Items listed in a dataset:
>>>
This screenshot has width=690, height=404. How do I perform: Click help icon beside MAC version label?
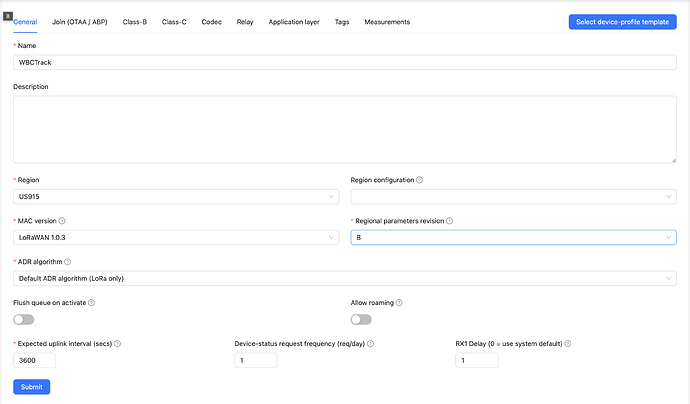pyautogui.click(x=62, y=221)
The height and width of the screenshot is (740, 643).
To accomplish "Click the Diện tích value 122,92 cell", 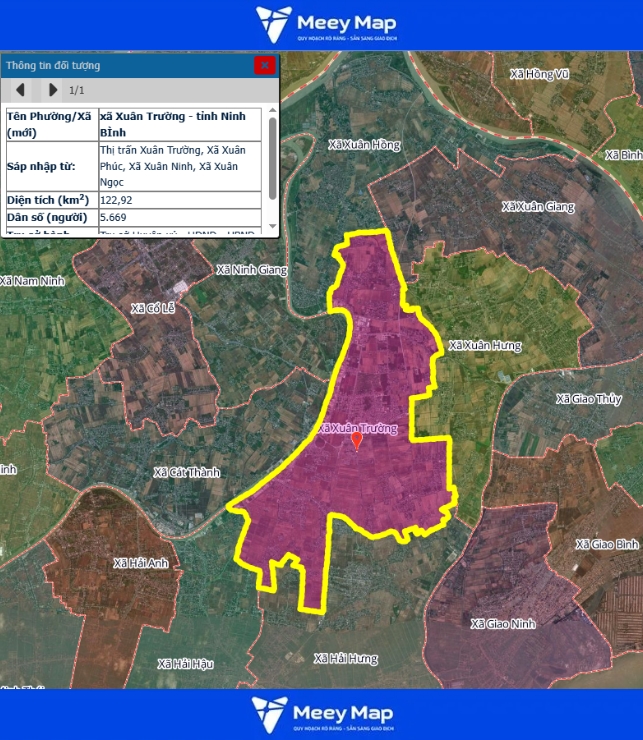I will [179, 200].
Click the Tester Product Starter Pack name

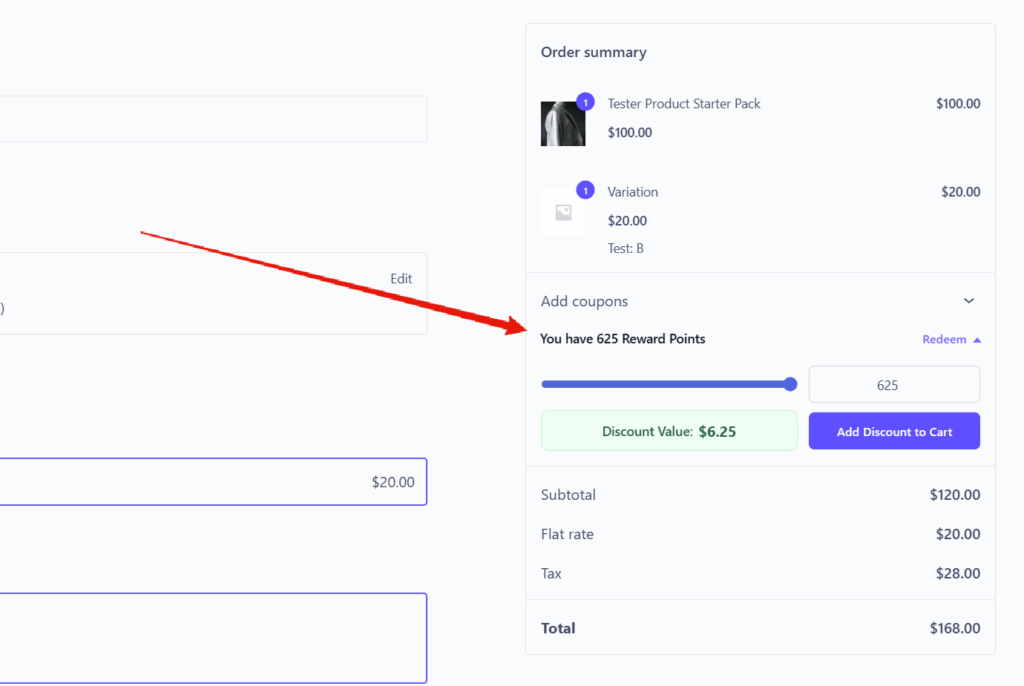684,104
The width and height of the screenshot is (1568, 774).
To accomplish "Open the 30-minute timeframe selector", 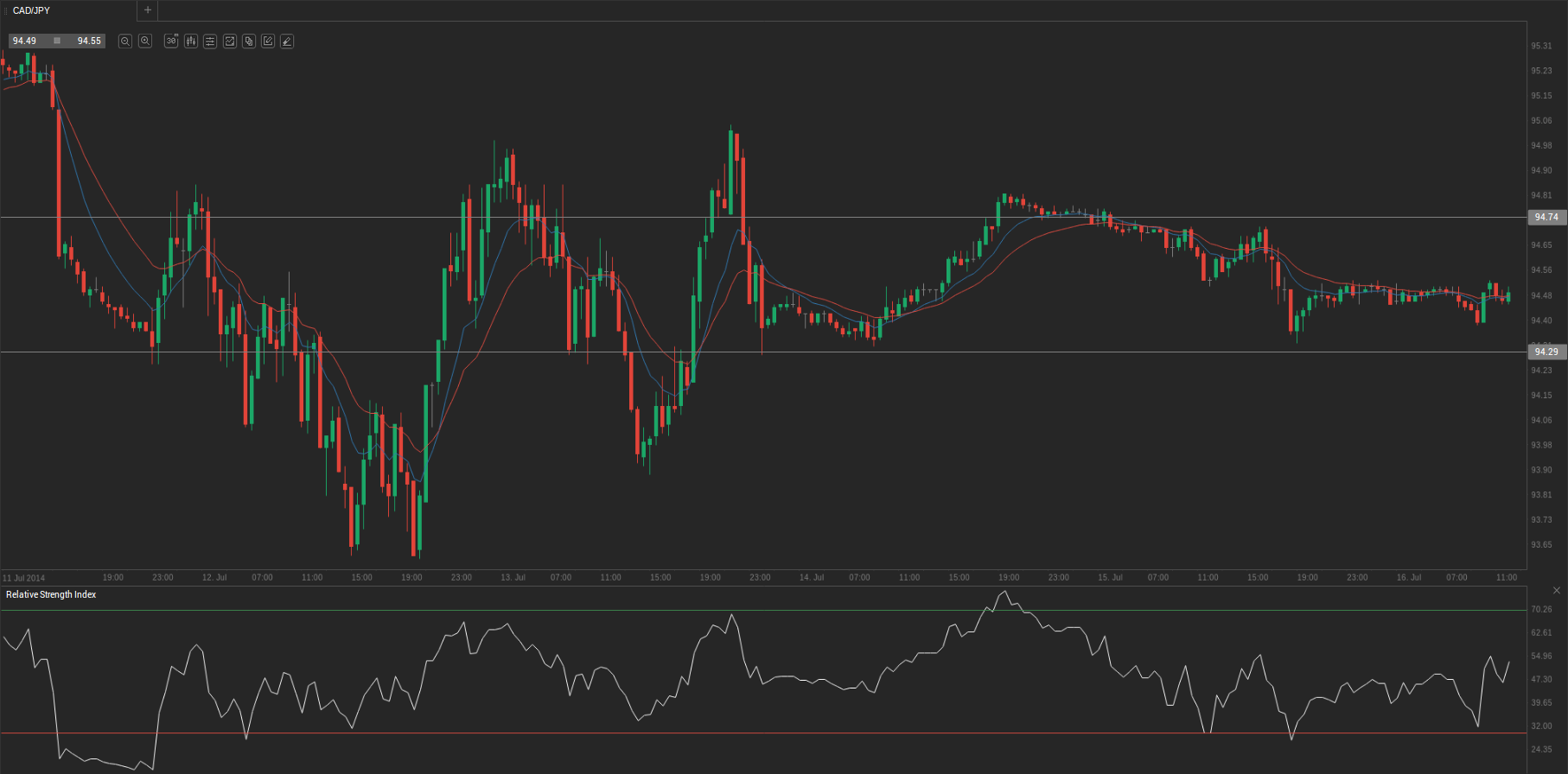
<<<
# [To do]
Please retype the entries above word for word, but only from the line containing "The width and" through the last line, and without the pictures.

# [Response]
The width and height of the screenshot is (1568, 774).
To accomplish "Open the 30-minute timeframe selector", 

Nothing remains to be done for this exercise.